### Directions
Please write out the records below word for word, from the first line through the line that contains "point(1024,122)", inclusive.

### Records for the task
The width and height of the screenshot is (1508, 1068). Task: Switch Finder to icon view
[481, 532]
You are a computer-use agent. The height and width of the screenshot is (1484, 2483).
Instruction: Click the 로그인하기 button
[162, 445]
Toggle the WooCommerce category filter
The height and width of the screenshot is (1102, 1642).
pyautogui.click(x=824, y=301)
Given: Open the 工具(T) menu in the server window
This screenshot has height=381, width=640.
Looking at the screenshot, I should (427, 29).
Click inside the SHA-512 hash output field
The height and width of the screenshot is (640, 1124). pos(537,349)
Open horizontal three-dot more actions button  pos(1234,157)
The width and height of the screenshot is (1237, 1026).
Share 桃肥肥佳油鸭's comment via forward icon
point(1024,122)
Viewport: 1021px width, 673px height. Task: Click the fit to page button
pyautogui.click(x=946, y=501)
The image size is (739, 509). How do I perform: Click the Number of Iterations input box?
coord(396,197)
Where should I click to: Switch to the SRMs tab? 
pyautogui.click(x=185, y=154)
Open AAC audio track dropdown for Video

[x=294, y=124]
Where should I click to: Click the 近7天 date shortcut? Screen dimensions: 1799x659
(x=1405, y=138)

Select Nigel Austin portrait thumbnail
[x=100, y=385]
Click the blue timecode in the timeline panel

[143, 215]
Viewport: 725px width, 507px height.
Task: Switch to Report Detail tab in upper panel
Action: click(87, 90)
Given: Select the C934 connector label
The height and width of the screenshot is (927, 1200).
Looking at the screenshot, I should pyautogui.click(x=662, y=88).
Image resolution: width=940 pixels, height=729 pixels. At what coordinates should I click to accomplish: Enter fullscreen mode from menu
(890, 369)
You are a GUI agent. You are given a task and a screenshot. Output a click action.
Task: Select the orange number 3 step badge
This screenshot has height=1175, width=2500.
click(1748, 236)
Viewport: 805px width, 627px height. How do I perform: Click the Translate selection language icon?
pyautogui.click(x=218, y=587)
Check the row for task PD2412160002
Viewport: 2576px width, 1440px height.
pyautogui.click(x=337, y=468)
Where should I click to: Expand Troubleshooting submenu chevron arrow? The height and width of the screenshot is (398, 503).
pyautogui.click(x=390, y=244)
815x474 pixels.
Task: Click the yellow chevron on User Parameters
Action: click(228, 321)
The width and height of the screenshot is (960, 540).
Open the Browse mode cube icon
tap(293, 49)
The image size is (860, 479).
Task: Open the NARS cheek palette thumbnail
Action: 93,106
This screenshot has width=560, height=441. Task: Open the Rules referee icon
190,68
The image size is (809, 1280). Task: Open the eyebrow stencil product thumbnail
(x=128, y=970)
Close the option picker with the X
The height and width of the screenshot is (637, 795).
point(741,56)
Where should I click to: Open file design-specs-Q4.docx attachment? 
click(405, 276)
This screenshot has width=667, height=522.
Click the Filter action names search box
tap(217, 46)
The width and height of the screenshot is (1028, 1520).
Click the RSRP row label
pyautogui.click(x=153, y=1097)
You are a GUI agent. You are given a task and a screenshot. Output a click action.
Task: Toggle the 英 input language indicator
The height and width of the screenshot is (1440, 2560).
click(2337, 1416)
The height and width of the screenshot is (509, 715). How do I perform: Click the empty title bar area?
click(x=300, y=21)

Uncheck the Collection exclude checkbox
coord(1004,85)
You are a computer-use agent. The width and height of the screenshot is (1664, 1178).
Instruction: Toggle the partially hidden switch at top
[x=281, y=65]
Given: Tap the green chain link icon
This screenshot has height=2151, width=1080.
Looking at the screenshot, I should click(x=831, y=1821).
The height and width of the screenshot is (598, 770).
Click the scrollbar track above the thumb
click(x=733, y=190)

### Response to the exercise
The width and height of the screenshot is (1508, 1068). Task: Switch Finder to icon view
[481, 532]
You are a computer-use agent. The height and width of the screenshot is (1484, 2483).
Instruction: Click the 로그인하기 button
[162, 445]
Toggle the WooCommerce category filter
The height and width of the screenshot is (1102, 1642).
pyautogui.click(x=824, y=301)
Given: Open the 工具(T) menu in the server window
This screenshot has height=381, width=640.
Looking at the screenshot, I should (427, 29).
Click inside the SHA-512 hash output field
The height and width of the screenshot is (640, 1124). pos(537,349)
Open horizontal three-dot more actions button  pos(1234,157)
The width and height of the screenshot is (1237, 1026).
Share 桃肥肥佳油鸭's comment via forward icon
point(1024,122)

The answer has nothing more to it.